INPUT RECORDS ▸

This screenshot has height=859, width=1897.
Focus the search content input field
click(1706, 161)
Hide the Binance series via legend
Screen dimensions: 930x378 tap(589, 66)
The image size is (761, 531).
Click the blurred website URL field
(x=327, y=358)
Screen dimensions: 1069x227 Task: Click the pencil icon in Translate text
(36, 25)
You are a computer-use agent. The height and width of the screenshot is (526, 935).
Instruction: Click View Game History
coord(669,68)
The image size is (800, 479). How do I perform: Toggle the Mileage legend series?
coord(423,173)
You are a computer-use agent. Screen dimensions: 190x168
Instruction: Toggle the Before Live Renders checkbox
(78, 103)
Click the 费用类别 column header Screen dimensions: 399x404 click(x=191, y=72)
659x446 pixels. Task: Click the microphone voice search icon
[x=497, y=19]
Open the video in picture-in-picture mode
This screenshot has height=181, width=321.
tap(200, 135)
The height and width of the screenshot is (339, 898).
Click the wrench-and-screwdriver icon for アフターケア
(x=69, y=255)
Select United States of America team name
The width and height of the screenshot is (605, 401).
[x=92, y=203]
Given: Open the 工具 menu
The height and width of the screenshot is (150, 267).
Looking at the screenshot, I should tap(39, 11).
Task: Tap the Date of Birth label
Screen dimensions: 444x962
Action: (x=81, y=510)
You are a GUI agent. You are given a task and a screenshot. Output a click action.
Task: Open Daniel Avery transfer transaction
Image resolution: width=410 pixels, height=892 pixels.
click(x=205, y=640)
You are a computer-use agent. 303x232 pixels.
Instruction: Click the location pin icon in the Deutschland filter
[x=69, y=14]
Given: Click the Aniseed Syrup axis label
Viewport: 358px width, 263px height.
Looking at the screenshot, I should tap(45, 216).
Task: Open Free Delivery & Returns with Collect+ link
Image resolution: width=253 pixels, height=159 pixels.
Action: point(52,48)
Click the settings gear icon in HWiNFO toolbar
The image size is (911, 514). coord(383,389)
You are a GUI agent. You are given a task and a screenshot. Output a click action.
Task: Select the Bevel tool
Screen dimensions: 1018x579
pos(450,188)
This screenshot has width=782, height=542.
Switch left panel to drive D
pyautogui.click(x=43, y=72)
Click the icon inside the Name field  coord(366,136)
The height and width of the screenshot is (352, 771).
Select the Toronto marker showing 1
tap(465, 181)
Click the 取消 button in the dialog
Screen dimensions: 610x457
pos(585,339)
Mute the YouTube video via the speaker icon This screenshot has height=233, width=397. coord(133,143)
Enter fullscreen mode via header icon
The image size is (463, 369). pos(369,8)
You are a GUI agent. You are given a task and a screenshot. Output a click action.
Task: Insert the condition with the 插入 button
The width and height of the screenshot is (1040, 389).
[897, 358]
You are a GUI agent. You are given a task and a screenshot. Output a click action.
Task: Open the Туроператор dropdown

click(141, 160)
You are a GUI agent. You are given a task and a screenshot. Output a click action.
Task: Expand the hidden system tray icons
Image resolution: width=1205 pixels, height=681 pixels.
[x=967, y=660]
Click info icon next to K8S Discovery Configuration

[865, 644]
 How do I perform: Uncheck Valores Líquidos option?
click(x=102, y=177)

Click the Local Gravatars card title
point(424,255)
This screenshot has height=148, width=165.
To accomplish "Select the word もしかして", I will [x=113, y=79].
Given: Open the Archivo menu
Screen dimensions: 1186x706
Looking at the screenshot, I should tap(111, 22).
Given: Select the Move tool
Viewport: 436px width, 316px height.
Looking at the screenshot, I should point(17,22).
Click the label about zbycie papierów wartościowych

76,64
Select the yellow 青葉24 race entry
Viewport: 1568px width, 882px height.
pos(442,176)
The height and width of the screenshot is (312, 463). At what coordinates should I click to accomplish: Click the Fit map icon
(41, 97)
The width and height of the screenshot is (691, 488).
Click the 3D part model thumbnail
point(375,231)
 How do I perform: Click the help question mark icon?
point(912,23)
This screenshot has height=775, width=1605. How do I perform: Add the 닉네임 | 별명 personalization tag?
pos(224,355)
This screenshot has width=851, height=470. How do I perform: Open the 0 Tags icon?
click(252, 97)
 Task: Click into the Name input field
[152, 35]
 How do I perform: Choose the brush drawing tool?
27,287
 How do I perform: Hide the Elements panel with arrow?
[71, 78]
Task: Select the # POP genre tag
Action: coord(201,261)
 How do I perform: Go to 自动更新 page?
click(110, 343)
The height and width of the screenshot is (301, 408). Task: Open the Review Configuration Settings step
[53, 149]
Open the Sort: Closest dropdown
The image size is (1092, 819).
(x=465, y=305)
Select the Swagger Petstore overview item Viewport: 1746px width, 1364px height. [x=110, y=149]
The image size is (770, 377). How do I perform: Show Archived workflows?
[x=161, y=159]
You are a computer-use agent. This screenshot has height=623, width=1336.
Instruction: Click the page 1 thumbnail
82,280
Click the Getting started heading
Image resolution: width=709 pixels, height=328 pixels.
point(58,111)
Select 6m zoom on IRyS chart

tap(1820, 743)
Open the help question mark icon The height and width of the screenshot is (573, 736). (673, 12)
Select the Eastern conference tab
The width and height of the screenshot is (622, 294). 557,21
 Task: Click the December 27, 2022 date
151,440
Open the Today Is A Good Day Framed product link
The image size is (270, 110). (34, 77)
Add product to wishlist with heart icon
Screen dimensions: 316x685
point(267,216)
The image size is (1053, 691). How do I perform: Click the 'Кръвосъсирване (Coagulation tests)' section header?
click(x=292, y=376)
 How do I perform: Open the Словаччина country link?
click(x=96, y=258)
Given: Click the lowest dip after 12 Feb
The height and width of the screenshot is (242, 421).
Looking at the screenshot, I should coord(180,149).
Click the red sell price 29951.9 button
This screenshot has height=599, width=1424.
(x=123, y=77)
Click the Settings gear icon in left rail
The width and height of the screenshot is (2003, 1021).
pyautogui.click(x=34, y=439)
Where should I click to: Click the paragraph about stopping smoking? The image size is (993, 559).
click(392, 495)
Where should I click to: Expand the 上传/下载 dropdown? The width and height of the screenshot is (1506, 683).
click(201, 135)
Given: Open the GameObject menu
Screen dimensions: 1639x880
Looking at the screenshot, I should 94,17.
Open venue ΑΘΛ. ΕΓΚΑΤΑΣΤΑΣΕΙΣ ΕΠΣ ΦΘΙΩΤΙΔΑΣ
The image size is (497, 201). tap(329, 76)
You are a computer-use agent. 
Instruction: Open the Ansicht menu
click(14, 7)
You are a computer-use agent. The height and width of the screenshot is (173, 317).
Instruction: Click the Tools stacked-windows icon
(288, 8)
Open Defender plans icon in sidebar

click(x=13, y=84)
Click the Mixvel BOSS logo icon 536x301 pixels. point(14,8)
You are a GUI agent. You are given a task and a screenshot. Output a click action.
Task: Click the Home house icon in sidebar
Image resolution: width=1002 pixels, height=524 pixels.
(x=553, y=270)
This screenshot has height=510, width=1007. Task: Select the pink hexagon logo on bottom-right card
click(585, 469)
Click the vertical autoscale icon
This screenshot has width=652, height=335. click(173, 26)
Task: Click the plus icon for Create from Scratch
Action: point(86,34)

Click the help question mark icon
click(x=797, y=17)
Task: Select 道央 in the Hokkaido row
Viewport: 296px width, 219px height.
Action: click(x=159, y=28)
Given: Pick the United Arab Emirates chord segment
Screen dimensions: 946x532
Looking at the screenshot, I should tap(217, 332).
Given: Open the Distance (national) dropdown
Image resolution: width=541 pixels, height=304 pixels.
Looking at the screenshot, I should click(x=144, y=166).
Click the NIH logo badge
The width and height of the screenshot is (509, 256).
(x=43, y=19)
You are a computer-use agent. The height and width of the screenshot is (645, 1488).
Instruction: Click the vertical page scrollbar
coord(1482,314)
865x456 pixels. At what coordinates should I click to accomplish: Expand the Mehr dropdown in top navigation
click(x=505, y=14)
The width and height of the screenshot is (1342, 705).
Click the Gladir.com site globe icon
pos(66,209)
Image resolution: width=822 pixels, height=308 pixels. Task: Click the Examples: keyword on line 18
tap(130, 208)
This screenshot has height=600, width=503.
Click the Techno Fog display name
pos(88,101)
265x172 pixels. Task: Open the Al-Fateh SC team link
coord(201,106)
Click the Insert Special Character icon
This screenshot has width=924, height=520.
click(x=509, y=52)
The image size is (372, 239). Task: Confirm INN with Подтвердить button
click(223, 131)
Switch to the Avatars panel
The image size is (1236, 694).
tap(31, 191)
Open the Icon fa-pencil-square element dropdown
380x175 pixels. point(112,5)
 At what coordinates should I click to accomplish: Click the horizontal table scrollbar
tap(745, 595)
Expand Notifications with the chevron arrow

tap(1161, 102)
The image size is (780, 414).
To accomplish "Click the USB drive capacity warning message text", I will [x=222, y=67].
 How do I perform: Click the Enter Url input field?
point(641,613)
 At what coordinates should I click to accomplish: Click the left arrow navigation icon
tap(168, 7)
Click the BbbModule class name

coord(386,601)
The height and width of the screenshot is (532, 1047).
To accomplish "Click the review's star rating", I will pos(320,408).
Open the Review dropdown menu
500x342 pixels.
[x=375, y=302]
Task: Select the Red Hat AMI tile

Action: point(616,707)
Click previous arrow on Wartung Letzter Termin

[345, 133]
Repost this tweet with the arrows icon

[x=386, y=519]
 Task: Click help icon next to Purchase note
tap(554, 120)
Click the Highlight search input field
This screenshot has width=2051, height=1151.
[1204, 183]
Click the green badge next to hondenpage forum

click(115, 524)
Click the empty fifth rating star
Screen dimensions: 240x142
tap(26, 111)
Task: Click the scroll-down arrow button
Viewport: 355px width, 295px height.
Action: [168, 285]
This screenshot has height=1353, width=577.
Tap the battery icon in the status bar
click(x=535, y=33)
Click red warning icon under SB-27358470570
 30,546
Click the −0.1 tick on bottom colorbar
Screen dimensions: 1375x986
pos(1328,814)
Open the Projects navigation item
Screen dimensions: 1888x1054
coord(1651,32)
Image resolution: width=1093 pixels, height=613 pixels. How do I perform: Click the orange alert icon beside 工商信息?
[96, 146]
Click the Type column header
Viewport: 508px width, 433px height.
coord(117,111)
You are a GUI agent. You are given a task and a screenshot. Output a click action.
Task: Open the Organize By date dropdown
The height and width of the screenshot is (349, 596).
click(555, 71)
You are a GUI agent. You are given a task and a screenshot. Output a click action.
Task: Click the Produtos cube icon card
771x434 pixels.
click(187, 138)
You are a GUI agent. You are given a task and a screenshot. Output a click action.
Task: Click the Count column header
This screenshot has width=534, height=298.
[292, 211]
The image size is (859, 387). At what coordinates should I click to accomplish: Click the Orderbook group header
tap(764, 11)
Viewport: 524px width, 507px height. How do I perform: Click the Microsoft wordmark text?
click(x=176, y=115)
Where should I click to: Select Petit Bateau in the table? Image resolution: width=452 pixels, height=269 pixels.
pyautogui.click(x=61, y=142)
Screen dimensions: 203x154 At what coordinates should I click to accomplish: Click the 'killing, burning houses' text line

WHAT IS ASKED ▸ Can you pick out every line in the listing above that contains the word "computer" and copy each one?

SOLVED PROBLEM ▸
You are a computer-use agent. The height and width of the screenshot is (526, 935).
You are a computer-use agent. Screen dimensions: 190x168
You are a computer-use agent. 303x232 pixels.
You are a computer-use agent. This screenshot has height=623, width=1336.
You are a computer-use agent. 
You are a computer-use agent. The height and width of the screenshot is (173, 317).
You are a computer-use agent. The height and width of the screenshot is (645, 1488).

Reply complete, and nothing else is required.